Her social action art projects for over 25 years include a 15 year grass-roots effort and annual theatrical pageant which led to the preservation of hundreds of community gardens in New York City, an annual ecological art project and pageant to engage community in the restoration efforts of the Hudson River. Her latest project launched in January 2014 applies these creative strategies to a global context, mobilizing the community in the city of Madurai, South India through a social action art project and international collaborative effort to restore the Vaigai River that is in a severe crisis due to pollution, waste dumping, and the drying effects of climate change.
She has also developed an ecological and social action art course/project for Princeton University, “Art, Ecology, and Community: A Lake Carnegie Pageant” to engage students, community residents, youth, and local organizations through social practice art and methods of creative community engagement to collaborate on an ecological social action performance and art project to highlight and positively impact Lake Carnegie and the watershed.
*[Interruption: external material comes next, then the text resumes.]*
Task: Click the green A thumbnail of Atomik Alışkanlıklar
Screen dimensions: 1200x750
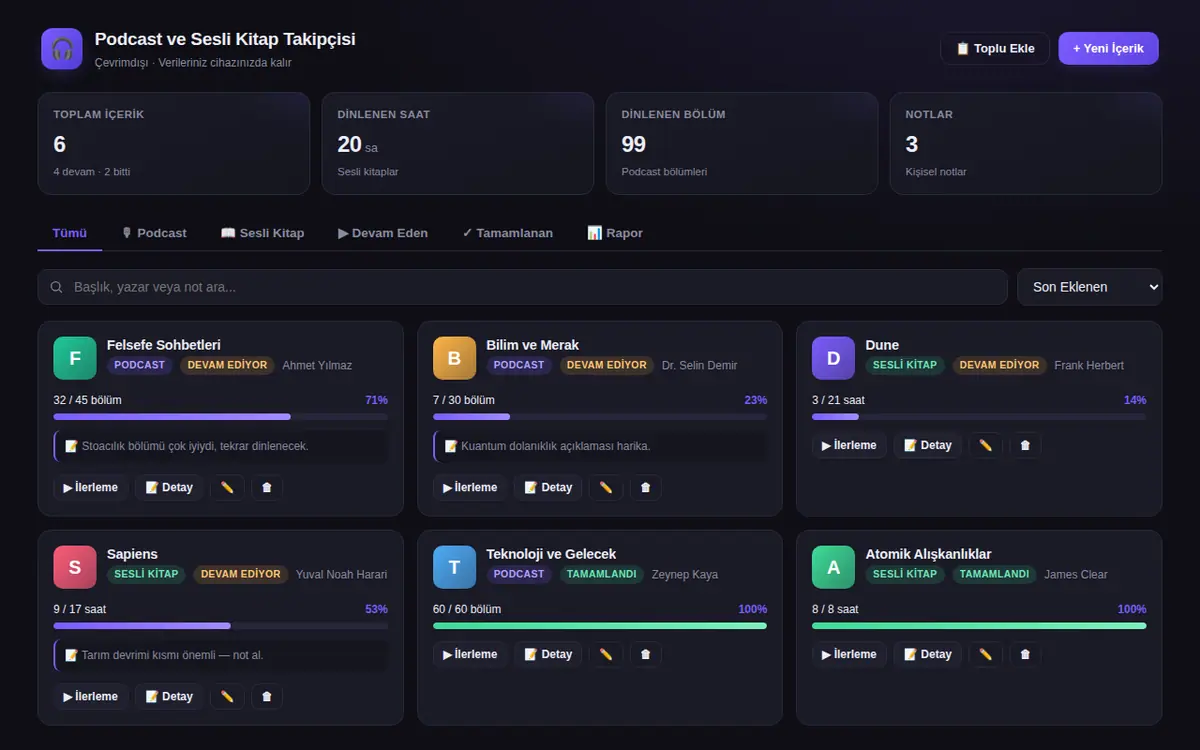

The Course/Project developed for Princeton Atelier Program of the Lewis Center for the Arts, includes collaborating Partners: The Princeton Environmental Institute (PEI), The Arts Council of Princeton and The Stony Brook-Millstone Watershed Association.
For more than 25 years, Felicia Young has created and produced ecological and social action art projects for numerous organizations including: The New York City Department of Parks and Recreation, Lincoln Center for the Performing Arts, Lower Manhattan Cultural Council, arts >World Financial Center, Alternative Museum, World Trade Center/Post Authority of NY/NJ, St. John the Divine, Independent Friends of McCarren Park, New Wilderness Foundation, and Earth Day New York, among many others.
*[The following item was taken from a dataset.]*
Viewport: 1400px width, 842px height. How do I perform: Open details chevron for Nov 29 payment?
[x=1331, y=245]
Felicia Young is also the Founder of the first Ecofest event for the New York City Parks Department (1989) and the Trash Monster (1990-1995), Earth Day New York, The Lower Manhattan Cultural Council, The World Trade Center, and Port Authority of New York/NJ.
As a native 3rd generation New Yorker, she has deep roots in the City of New York, as well as much inspiration from the festivals, ceremonies, and mythic dramas from her mother’s native land of India.
Felicia Young has a BA in Art History from Skidmore College and a MA degree in Performance Studies from New York University. Learn more about Felicia at: http://feliciayoung.info/.
“Right here in New York City where we may often feel disconnected from the natural world, we are also part of a unique ecosystem, one where we must curb our production of waste, pollution, environmental destruction, as well as restore the ecological balance in our city. Art does not only have to reflect life, but can effect it too, by inspiring people’s imagination and bringing them together to address crucial issues. Earth Celebrations programs engage the community to celebrate the natural world, cultivate culturally diverse arts and traditions, document and perform local history, and revive the arts at the center of community life!”